Dataset excerpts
=== Begin Enclosure ===

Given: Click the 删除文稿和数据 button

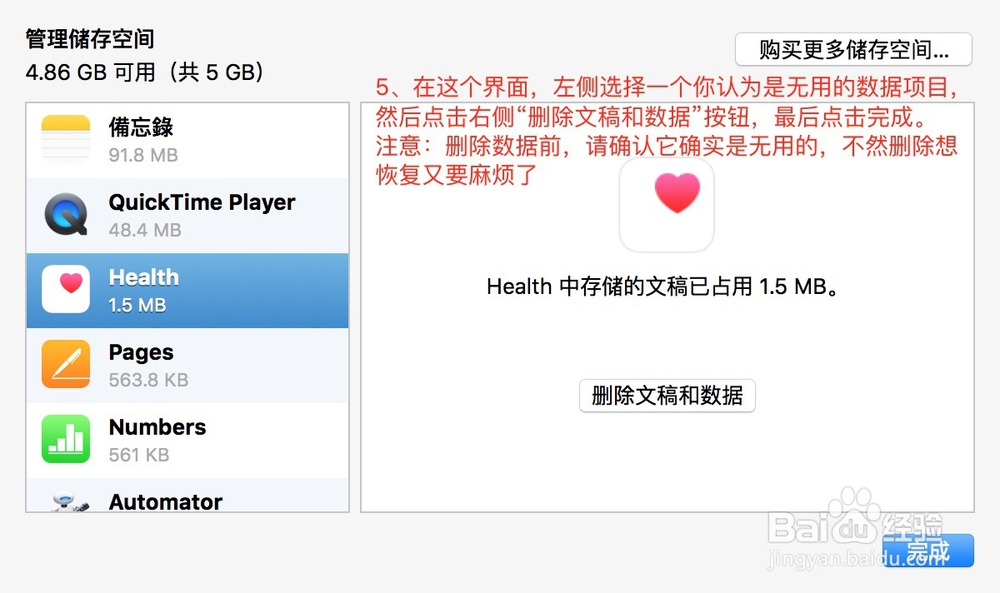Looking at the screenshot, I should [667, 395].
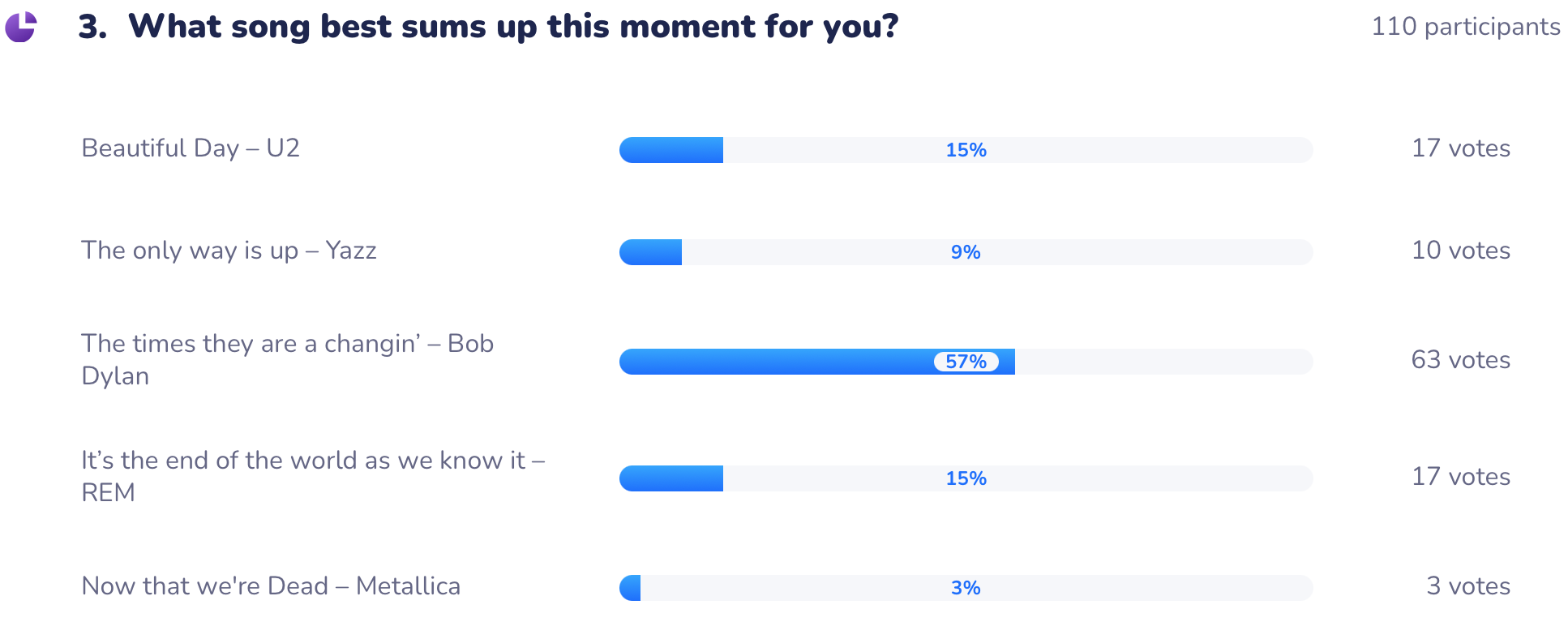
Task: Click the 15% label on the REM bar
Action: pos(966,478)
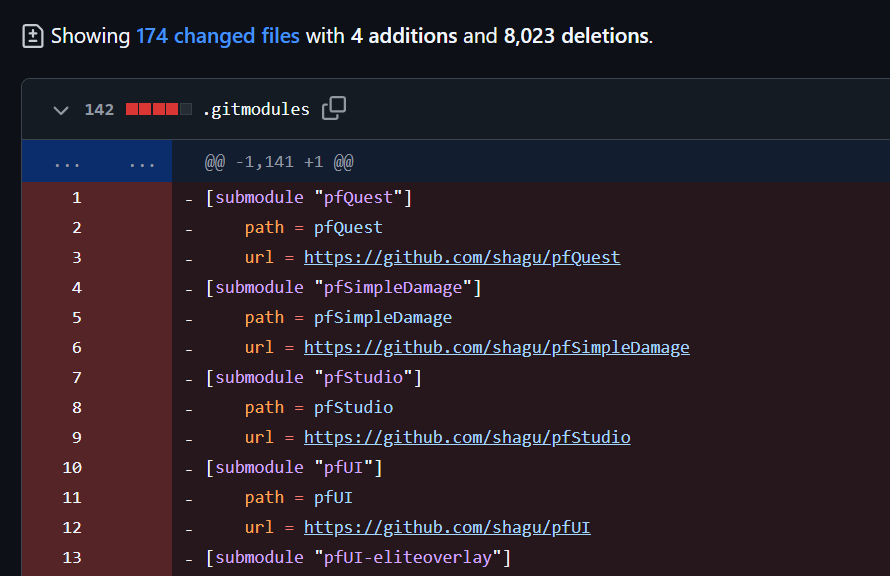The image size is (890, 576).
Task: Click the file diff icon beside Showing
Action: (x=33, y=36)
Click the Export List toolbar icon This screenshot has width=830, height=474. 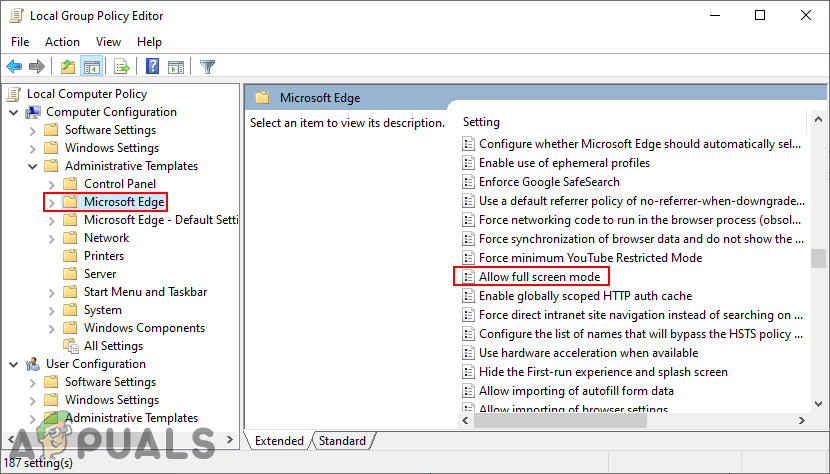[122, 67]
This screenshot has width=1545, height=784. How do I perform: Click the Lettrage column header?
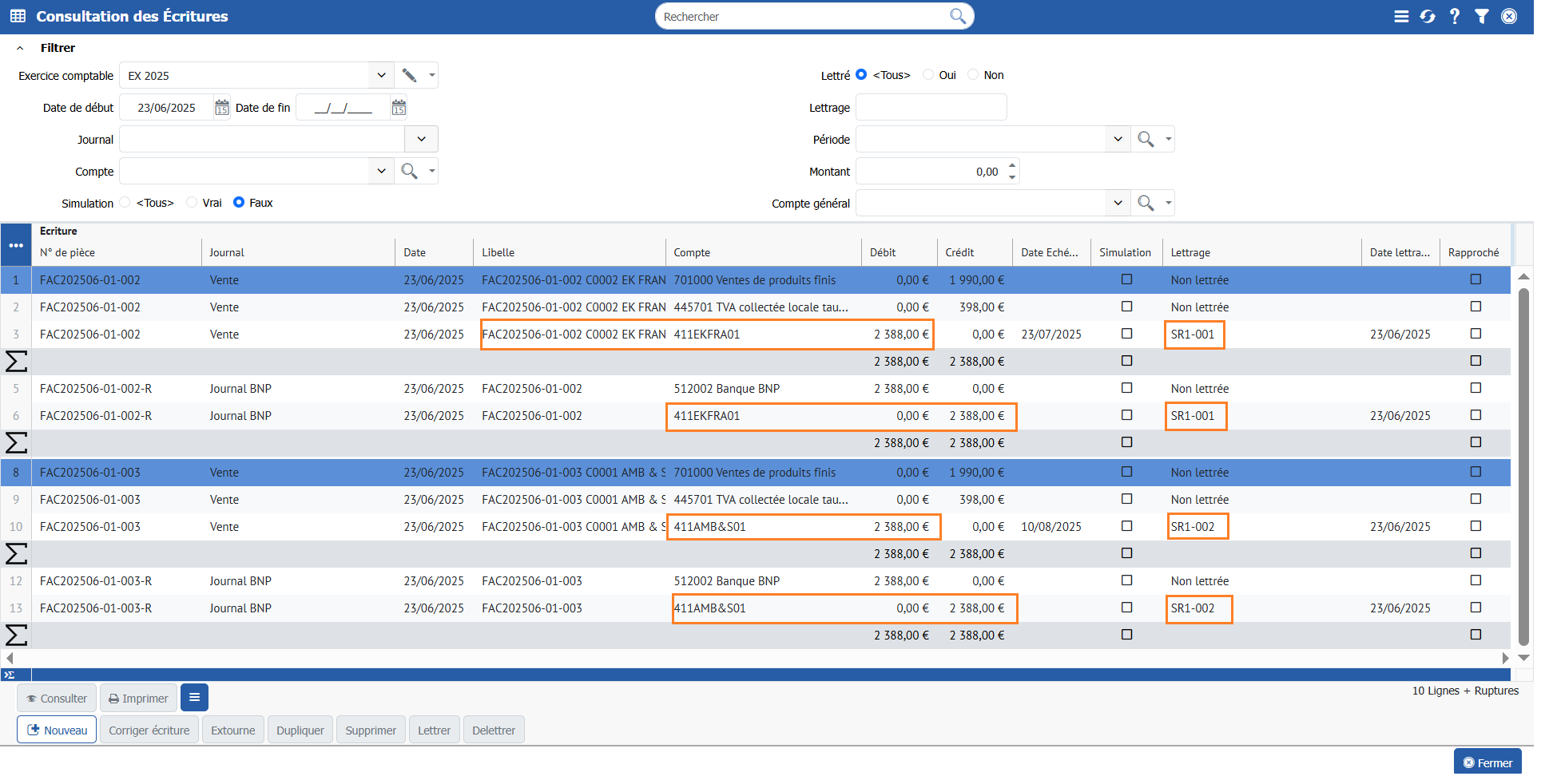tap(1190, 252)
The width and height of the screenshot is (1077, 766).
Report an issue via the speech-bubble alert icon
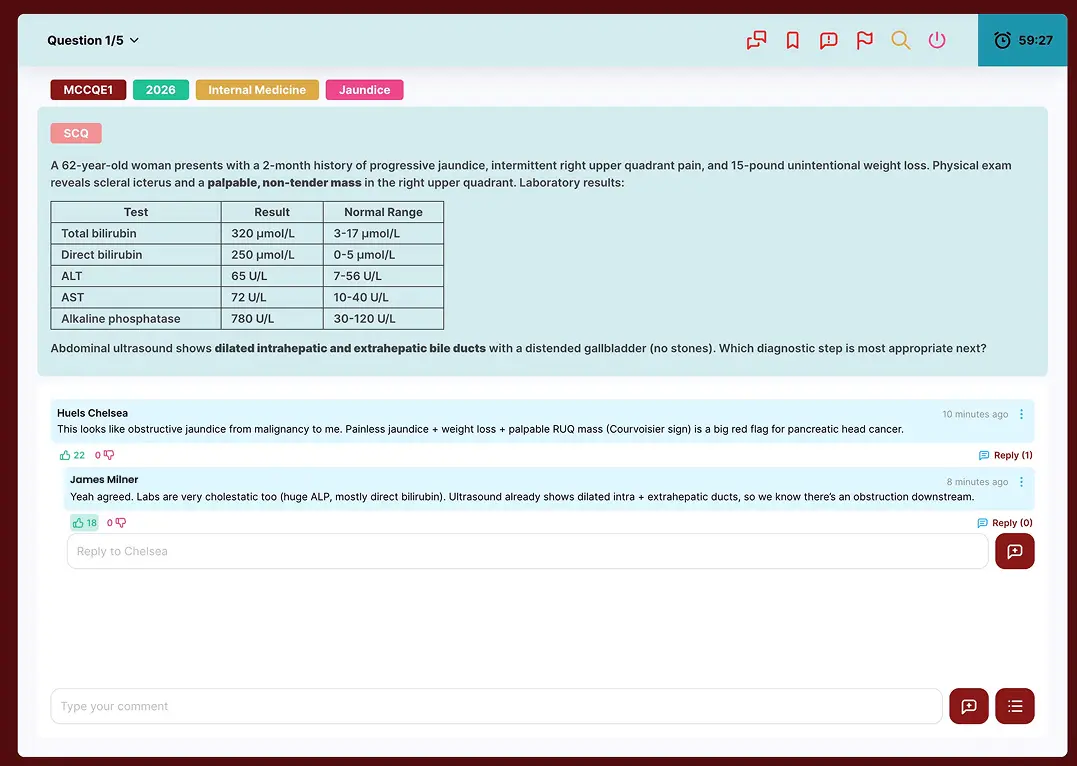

=== End Enclosure ===
=== Begin Enclosure ===

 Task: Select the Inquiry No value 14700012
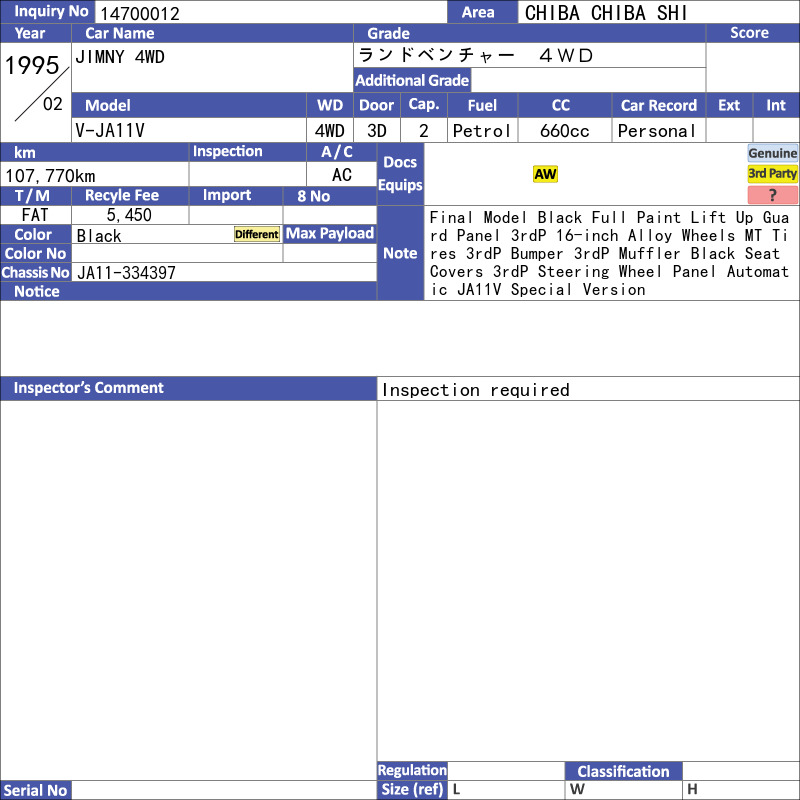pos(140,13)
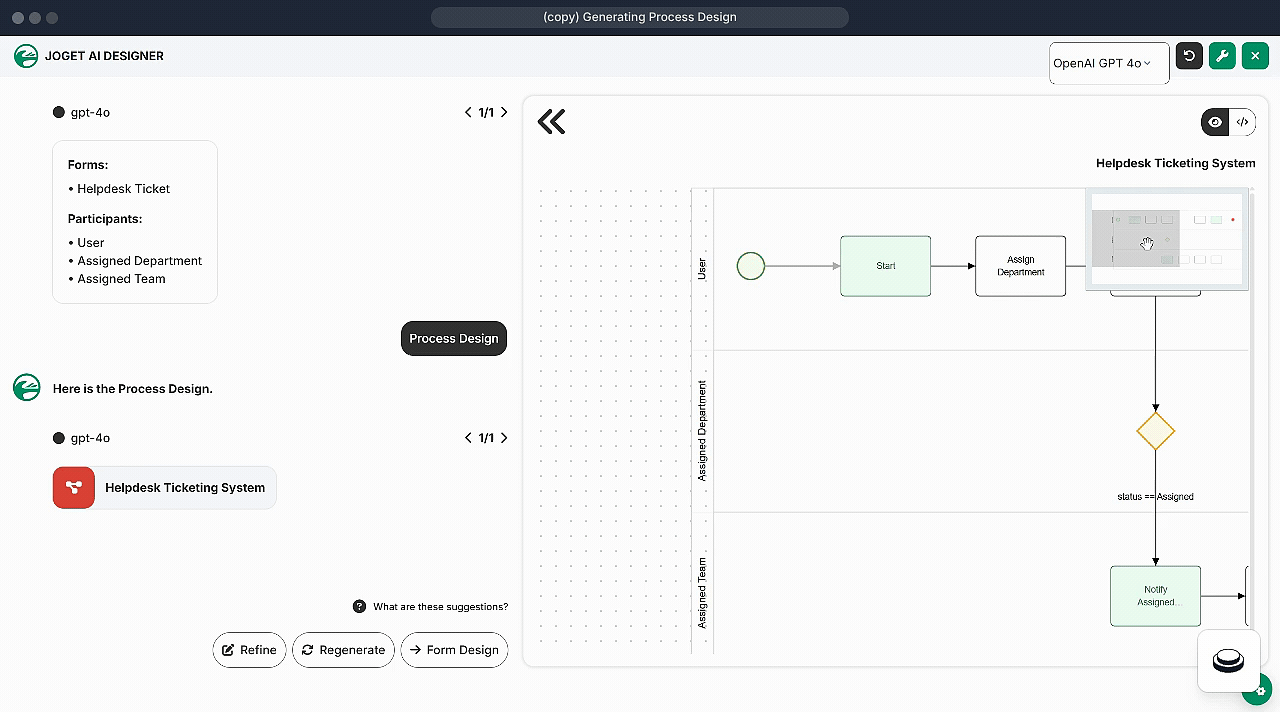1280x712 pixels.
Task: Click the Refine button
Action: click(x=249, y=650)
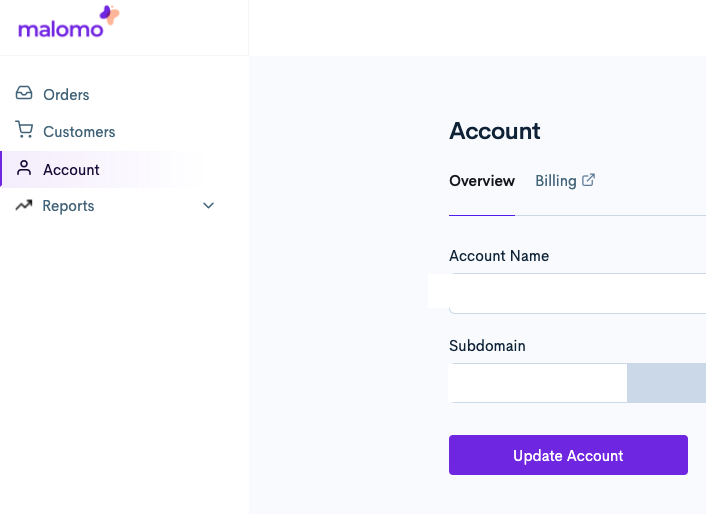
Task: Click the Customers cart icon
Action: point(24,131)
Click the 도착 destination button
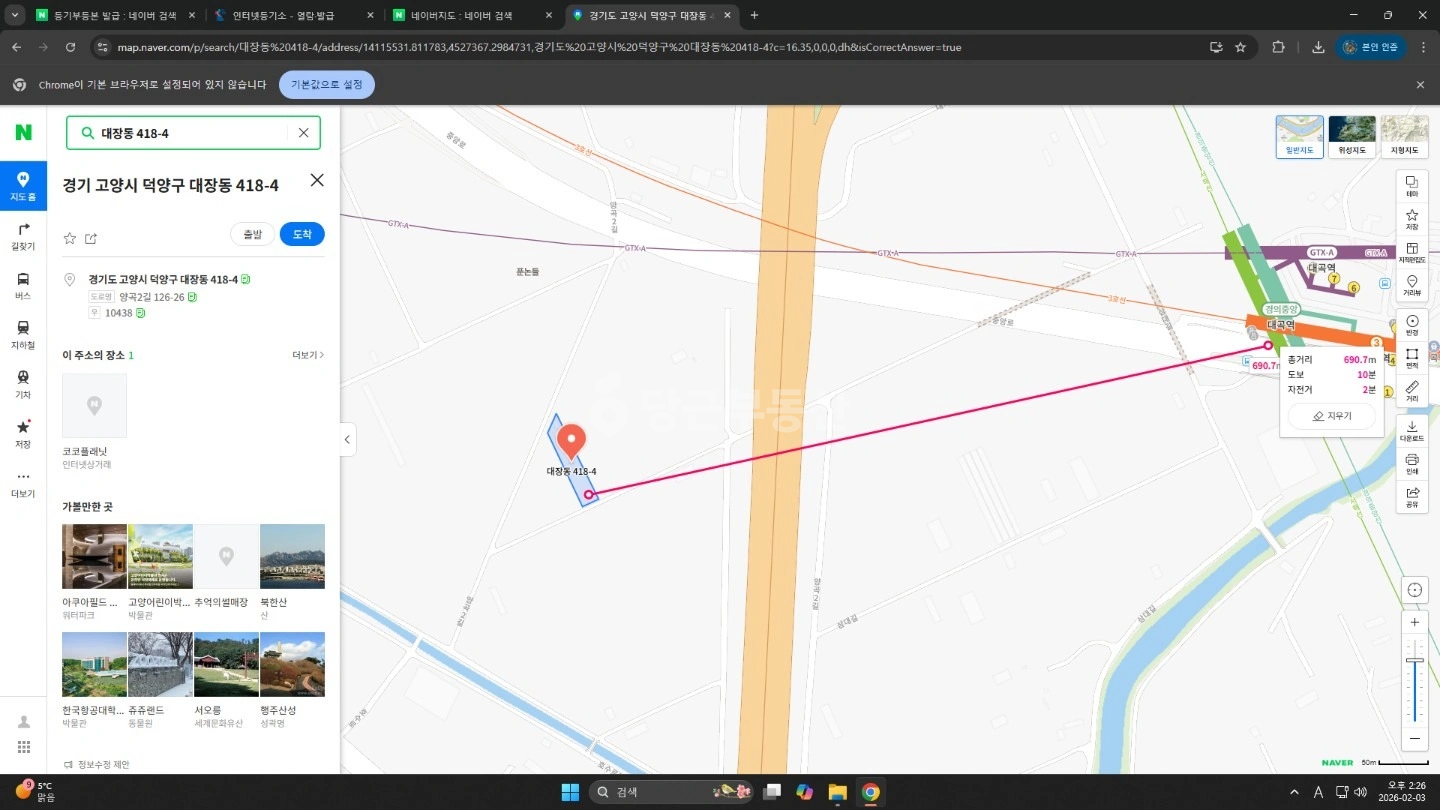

=== End Enclosure ===

PROBLEM REQUIREMENTS:
Extract the part of the records that opens with the line containing "Task: Select the Inquiry No value 14700012" and closes with the line containing "Click the 도착 destination button". Take only those lines, exactly, and no pictures.

TASK ANSWER:
 Task: Select the Inquiry No value 14700012
pos(140,13)
1280x712 pixels.
Task: Click the Refine button
Action: click(x=249, y=650)
Task: Click the Customers cart icon
Action: point(24,131)
Click the 도착 destination button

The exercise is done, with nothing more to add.